Tenax Therapeutics (TENX -0.93%), a development-stage biopharmaceutical company focused on treatments for cardiovascular and pulmonary diseases, released its results for the second quarter of fiscal 2025 on August 13, 2025. The company posted a GAAP EPS loss of $(0.27) for Q2 2025, and reported a GAAP net loss of $10.85 million for Q2 2025. Total operating expenses (GAAP) rose sharply in Q2 2025 versus Q2 2024, while the company maintained its status as a pre-commercial entity with no revenue. Cash and cash equivalents totaled $105.5 million as of June 30, 2025, providing a multi-year funding runway. The quarter showed continued pipeline progress but no new clinical or regulatory data. Overall, the period featured expanding clinical and operational efforts, significant cost increases, and a stable financial position that supports the company’s ongoing trials.
| Metric | Q2 2025 | Q2 2025 Estimate | Q2 2024 | Y/Y Change |
|---|---|---|---|---|
| EPS (GAAP) | $(0.27) | $(0.27) | $(1.83) | 85.2 % |
| Revenue (GAAP) | $0 | $0 | $0 | 0% |
| Research & Development Expense | $6.1 million | $2.3 million | 165.2 % | |
| General & Administrative Expense | $5.7 million | $1.3 million | 338.5% | |
| Cash & Cash Equivalents (end of period) | $105.5 million | N/A | N/A |
Source: Analyst estimates for the quarter provided by FactSet.
Business Overview and Key Success Factors
Tenax Therapeutics develops advanced therapies for serious cardiovascular and pulmonary conditions. Its lead programs target pulmonary hypertension in patients with heart failure with preserved ejection fraction (PH-HFpEF), a disease area with limited treatment options.
The company’s current focus is on advancing levosimendan, a drug intended to treat PH-HFpEF, through late-stage clinical development. Success for Tenax hinges on executing its clinical programs, achieving positive regulatory milestones, securing strong intellectual property rights, and maintaining financial discipline to support ongoing research and development.

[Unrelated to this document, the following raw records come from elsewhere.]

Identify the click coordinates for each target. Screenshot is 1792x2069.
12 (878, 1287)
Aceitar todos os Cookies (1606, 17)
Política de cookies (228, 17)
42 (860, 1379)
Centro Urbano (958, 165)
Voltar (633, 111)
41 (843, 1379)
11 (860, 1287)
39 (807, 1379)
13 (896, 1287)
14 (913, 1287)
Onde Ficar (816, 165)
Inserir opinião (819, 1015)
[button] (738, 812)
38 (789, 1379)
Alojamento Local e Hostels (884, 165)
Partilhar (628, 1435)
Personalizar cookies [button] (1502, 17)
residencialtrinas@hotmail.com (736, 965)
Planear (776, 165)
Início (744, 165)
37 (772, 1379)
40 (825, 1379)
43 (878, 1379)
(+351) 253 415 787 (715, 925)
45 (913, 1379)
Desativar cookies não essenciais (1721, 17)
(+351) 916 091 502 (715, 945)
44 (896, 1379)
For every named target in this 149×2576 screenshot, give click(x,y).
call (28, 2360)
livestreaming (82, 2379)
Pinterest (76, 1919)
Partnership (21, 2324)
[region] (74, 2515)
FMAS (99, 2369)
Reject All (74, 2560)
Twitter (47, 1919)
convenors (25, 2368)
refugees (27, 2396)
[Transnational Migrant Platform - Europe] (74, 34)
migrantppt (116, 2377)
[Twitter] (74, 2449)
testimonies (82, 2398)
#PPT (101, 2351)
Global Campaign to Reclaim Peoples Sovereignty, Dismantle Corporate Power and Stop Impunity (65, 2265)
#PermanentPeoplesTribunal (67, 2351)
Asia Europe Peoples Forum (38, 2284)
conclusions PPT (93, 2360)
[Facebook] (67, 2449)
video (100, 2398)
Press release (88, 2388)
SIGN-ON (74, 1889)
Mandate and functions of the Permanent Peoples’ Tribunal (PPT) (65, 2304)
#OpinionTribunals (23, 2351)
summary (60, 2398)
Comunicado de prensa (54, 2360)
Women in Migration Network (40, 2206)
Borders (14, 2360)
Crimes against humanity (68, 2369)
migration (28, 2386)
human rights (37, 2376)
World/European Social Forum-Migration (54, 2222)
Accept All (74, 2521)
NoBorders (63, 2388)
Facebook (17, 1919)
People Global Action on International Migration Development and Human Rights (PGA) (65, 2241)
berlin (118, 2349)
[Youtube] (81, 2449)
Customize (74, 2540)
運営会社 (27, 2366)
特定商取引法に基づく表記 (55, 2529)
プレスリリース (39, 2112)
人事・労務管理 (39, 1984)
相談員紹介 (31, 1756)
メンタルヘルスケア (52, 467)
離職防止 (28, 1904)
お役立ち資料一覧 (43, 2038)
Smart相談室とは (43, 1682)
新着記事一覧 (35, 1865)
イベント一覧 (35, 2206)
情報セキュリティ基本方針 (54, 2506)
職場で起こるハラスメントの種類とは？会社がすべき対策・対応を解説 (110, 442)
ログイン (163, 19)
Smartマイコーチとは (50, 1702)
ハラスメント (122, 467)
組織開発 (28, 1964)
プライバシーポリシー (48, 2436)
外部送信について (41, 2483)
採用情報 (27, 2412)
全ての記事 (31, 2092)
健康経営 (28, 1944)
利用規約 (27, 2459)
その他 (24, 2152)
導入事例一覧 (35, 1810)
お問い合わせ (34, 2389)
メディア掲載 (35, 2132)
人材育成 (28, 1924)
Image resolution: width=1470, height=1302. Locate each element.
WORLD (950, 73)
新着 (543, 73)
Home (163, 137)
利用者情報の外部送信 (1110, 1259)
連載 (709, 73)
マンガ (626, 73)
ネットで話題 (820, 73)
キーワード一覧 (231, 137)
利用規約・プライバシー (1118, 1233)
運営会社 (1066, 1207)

Quarter Highlights and Financial Developments
During the period, Tenax undertook major steps to advance its most important clinical program. The pivotal Phase 3 LEVEL study testing oral levosimendan (TNX-103) in patients with PH-HFpEF expanded its enrollment target to 230 patients to increase statistical reliability. The company now expects to finish enrolling patients in the first half of 2026, with results expected in the second half of that year. Tenax also finalized plans for a second global Phase 3 trial, named LEVEL-2, which is scheduled to begin in 2025 with participation from over 85 new sites across 15 countries. High retention and therapy continuation rates in existing trial participants were reported, an important marker for overall study integrity and future results.
Financially, both Research and administrative expenses rose substantially in Q2 2025 versus Q2 2024. Research and development expense more than doubled, reaching $6.1 million in Q2 2025 compared to $2.3 million in Q2 2024. Despite the rising cost structure, net cash increased to $105.5 million at June 30, 2025, driven by a successful fundraising round of approximately $100.0 million in August 2024 and $25.0 million in March 2025. The company now estimates its available cash will sufficiently fund operations through 2027.
The quarter did not include new regulatory approvals. However, Tenax highlighted expanded intellectual property protection, specifically a new Canadian patent covering levosimendan and its key metabolites for PH-HFpEF, which will extend exclusivity through 2040. This strengthens the company’s competitive positioning as it advances toward potential commercial milestones in future years.
No new clinical or regulatory milestones were announced for other pipeline candidates, such as imatinib, which remain early-stage within the company’s research pipeline. There was also no mention of new business partnerships, product launches, or commercial revenues, as Tenax continues to operate as a pre-commercial research and development company without marketed products. The company did expand its clinical and operations leadership, adding talent in trial management and safety monitoring to support future program execution.
Looking Ahead
Management’s commentary reiterated the company’s plan to initiate the LEVEL-2 global Phase 3 trial for oral levosimendan in 2025, with full enrollment in the current LEVEL study targeted for the first half of 2026. The next major milestones will be the completion of patient recruitment and the eventual release of topline efficacy and safety data, expected in the second half of 2026. These milestones are critical for pursuing eventual regulatory submissions in the United States and abroad. No new quantifiable financial outlook or full-year guidance was provided for future quarters.
Tenax Therapeutics does not currently pay a dividend.
Revenue and net income presented using U.S. generally accepted accounting principles (GAAP) unless otherwise noted.